Prepetition, on December 2, 2014, the Debtor was granted the Patent from the United States Patent and Trademark Office for luggage incorporating a weight determination mechanism and location determination mechanism. (Pl. Ex. 5). The luggage would also incorporate a camera to take one or more pictures upon opening the luggage. According to the Debtor’s testimony at trial, he was introduced to Mr. Polanco through a relative at a time when the Debtor was seeking investors to fund the development and manufacturing of luggage using the Patent. (Trial Tr.p. 9). The Debtor met with Mr. Polanco and discussed the Patent and his plan to obtain sufficient funds from investors to bring the project to fruition. (Trial Tr. p. 12).
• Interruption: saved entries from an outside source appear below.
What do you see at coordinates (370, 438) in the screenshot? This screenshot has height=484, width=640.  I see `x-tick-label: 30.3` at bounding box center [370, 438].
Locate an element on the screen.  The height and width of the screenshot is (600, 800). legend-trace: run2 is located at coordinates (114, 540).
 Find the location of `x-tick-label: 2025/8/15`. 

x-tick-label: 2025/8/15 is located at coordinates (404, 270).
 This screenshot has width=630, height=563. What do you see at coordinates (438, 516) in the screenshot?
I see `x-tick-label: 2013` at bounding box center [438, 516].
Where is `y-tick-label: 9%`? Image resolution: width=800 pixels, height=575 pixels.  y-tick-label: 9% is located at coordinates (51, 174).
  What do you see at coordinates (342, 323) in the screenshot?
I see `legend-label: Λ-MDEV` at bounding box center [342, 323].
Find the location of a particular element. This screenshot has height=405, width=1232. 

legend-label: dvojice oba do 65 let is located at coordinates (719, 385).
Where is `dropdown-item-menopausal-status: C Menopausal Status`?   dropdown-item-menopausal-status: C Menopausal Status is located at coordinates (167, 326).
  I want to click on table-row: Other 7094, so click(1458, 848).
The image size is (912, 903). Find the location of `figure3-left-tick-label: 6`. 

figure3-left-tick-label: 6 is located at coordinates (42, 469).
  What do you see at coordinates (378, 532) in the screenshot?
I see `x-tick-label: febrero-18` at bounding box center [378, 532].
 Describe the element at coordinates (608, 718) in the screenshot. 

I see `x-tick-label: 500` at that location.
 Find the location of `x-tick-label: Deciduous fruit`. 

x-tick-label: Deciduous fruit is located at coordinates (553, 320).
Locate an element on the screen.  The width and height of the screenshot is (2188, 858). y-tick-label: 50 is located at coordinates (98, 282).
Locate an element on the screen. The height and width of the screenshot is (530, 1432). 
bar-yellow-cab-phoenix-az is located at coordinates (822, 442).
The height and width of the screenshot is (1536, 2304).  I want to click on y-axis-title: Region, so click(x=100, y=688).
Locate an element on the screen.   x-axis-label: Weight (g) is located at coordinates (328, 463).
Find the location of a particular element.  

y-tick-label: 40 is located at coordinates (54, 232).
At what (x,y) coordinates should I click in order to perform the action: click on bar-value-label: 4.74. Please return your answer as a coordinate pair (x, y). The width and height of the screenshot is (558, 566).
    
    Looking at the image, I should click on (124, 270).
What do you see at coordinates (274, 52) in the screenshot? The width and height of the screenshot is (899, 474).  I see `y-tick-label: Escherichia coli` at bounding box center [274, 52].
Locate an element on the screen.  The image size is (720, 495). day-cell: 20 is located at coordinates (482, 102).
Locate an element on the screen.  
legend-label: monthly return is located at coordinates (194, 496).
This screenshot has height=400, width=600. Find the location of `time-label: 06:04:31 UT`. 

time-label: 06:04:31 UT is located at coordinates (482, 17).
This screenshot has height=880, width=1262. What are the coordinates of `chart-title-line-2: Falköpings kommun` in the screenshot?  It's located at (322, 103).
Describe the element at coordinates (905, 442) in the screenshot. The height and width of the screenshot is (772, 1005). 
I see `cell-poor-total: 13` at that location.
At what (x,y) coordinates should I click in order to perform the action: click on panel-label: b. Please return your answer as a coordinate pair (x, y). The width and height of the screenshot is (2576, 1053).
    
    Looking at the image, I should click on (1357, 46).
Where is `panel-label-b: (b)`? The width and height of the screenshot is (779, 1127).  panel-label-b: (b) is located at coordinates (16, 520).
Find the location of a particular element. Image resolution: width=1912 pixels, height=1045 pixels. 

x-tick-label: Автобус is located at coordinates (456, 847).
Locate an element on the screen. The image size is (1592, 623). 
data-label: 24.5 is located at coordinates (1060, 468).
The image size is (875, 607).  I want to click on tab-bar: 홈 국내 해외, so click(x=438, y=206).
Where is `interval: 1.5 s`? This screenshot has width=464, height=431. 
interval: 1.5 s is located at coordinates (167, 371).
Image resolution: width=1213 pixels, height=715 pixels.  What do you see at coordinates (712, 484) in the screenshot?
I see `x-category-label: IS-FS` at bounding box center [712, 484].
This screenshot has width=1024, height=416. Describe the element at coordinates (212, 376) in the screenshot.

According to the Debtor, Mr. Polanco was the only investor in the project. The Debtor had

formed GD Global Corp. (“GD Global”), a New York corporation, in December 2013, as part of his plan to develop and manufacture the luggage. (Trial Tr. p. 17), (Pl. Ex. 9). The Debtor had advanced approximately $25,000 of his own funds into GD Global, which had been deposited into a Bank of America account held by GD Global. (Pl. Ex. 10). The Phoenix Company issued two checks to GD Global in the amount of $25,000 each which were deposited on November 14, 2016 into the GD Global account at the Bank of New York. (Pl. Ex. 11).